Last updated: 
6 days 10 hours ago
Blog Manager
One of Jisc’s activities is to monitor and, where possible, influence regulatory developments that affect us and our customer universities, colleges and schools as operators of large computer networks. Since Janet and its customer networks are classified by Ofcom as private networks, postings here are likely to concentrate on the regulation of those networks. Postings here are, to the best of our knowledge, accurate on the date they are made, but may well become out of date or unreliable at unpredictable times thereafter. Before taking action that may have legal consequences, you should talk to your own lawyers. NEW: To help navigate the many posts on the General Data Protection Regulation, I've classified them as most relevant to developing a GDPR compliance process, GDPR's effect on specific topics, or how the GDPR is being developed. Or you can just use my free GDPR project plan.

Group administrators:

Article 29 WP draft on Consent

Friday, December 15, 2017 - 09:16

The Article 29 Working Party of European Data Protection Supervisors has published draft guidance on consent under the General Data Protection Regulation. Since the Working Party has already published extensive guidance on the existing Data Protection Directive rules on consent, this new paper concentrates on what has changed under the GDPR.

The first message is that consent is only one of six legal bases for processing personal data: "consent can only be an appropriate lawful basis if a data subject is offered control and is offered a genuine choice with regard to accepting or declining the terms offered or declining them without detriment" (Page 4). Where any part of that requirement cannot be met, data controllers must look at the other five possibilities.

In particular, consent will rarely be appropriate where there is an imbalance of power between the data subject and the data controller. For example public authorities will often have difficulty satisfying the requirements for consent, as individuals have little choice whether or not to use their services. Employers, too, will generally have too much power for employees to give free consent. Neither case is an absolute ban, however: the guidance mentions examples of subscribing to e-mail updates about roadworks or having photographs included in a school magazine, where the organisation may be able to establish that refusal of consent does, indeed, involve no significant adverse consequences.
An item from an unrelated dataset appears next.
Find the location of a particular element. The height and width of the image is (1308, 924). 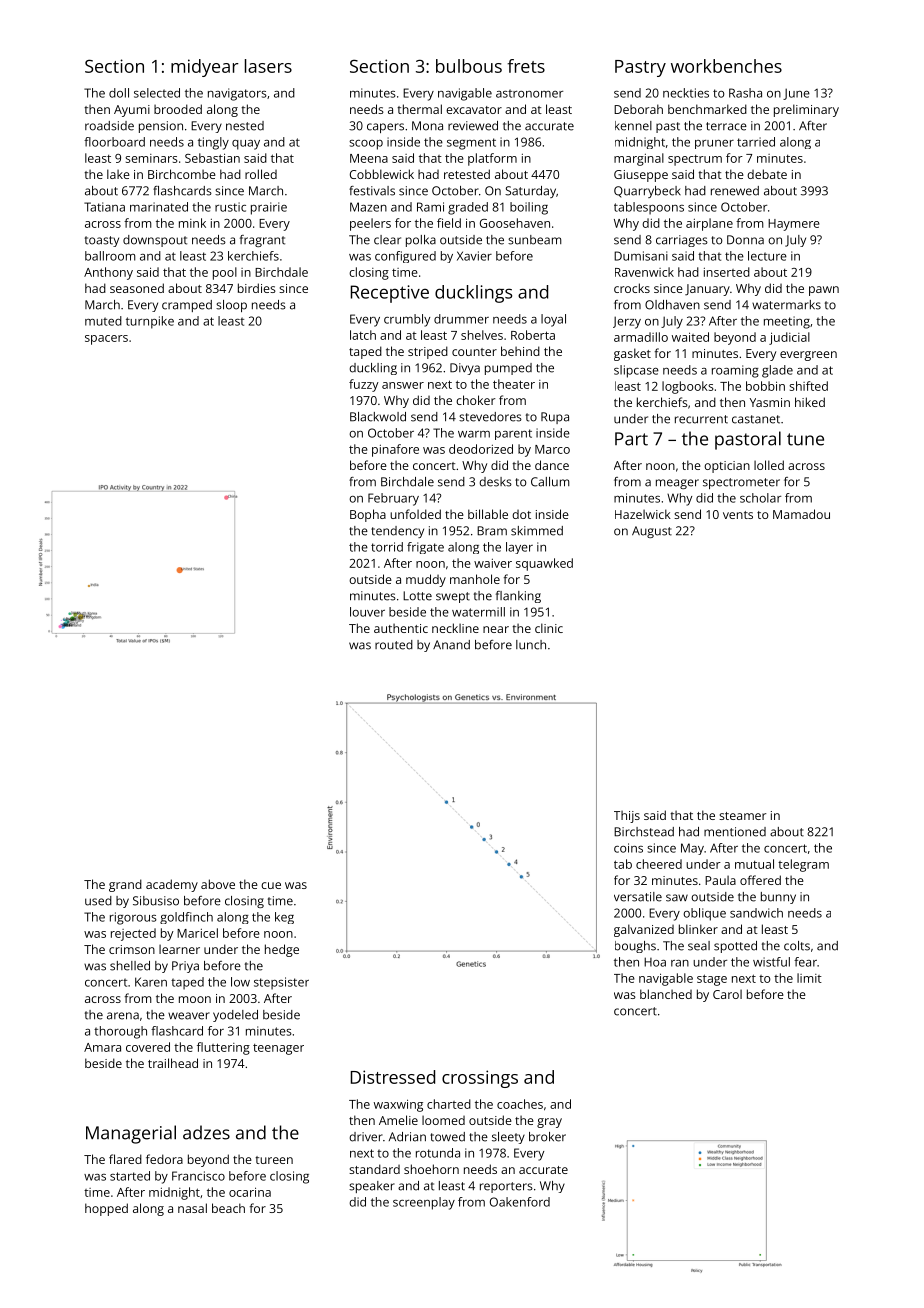

Xavier is located at coordinates (474, 256).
Commercial organisations also need to take care when using consent: "the two lawful bases for the lawful processing of personal data, i.e. consent and contract cannot be merged and blurred". If the personal information is necessary to perform the contract then that, not consent, is the correct basis. Where organisations request additional data that are not directly linked to the contract then free consent is required: this may be demonstrated, for example, by providing two versions of the service, one with additional data and one without, provided these are "genuinely equivalent, including no further costs" (page 10).
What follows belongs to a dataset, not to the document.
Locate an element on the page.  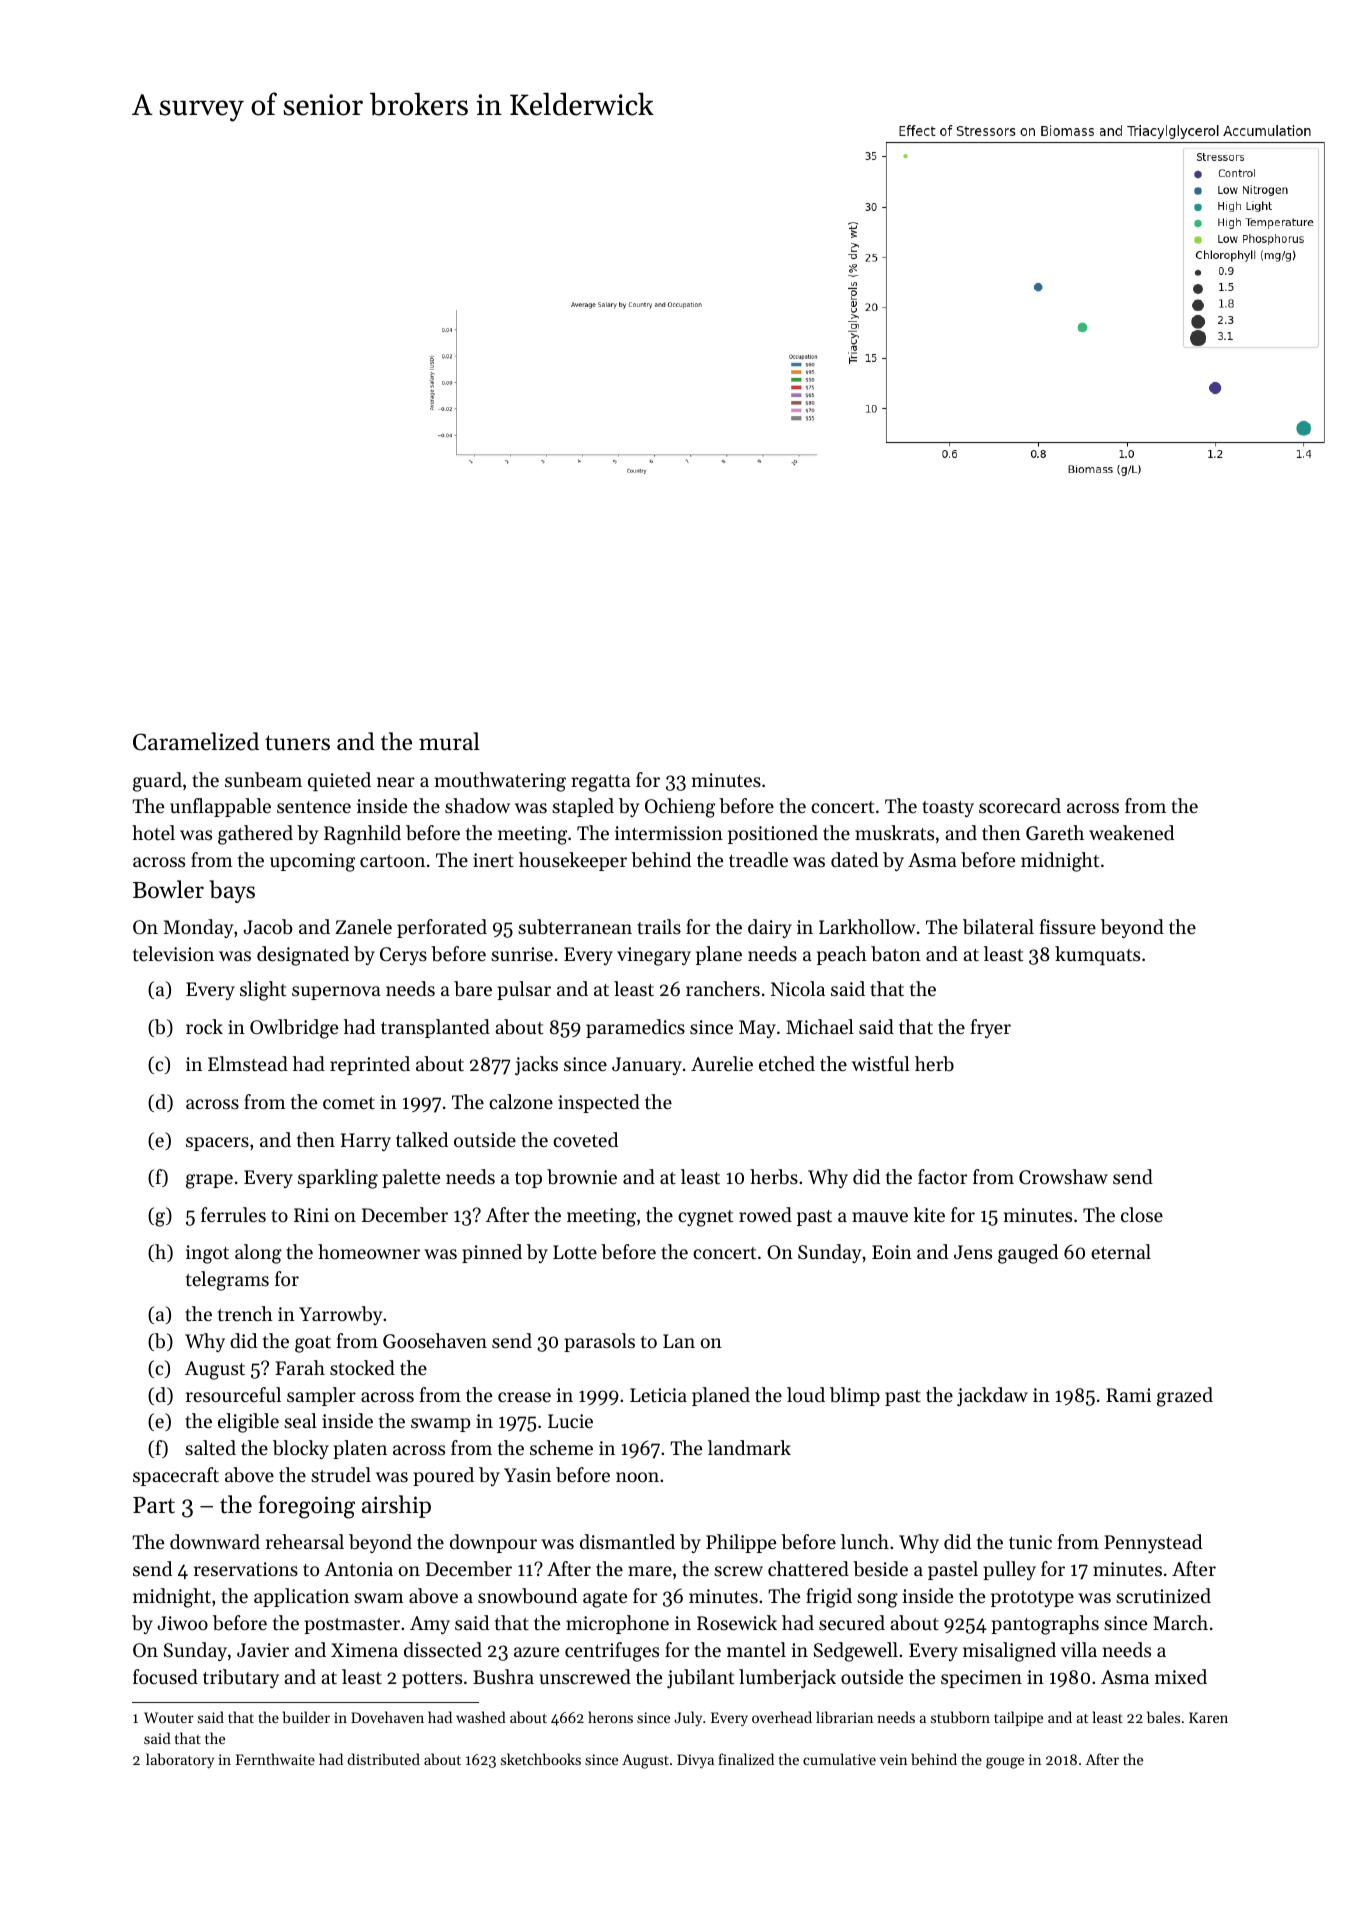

The Working Party consider that the greatest changes, most likely to require a change in process, are the need for consent to be indicated by a positive action (no pre-ticked boxes or "consent by silence") and the requirement for organisations to be able to demonstrate that this was done. The latter is likely to involve keeping records of what information was shown to the individual, and what workflow resulted in their consent being obtained. In terms of systems, the biggest change are the need to make withdrawing consent as easy as obtaining it (if you gave consent with a mouse click, you can't be required to withdraw it by a phone call) and, where consented data are used for several different purposes, providing individual consent to each one.

As with the Information Commissioner's draft guidance from last February there's a strong hint here that data controllers should be moving from consent to other bases where these are more appropriate. The Working Party adds an interesting twist: that continuing processing while changing its legal basis may be lawful as part of the change from Directive to Regulation, but not thereafter.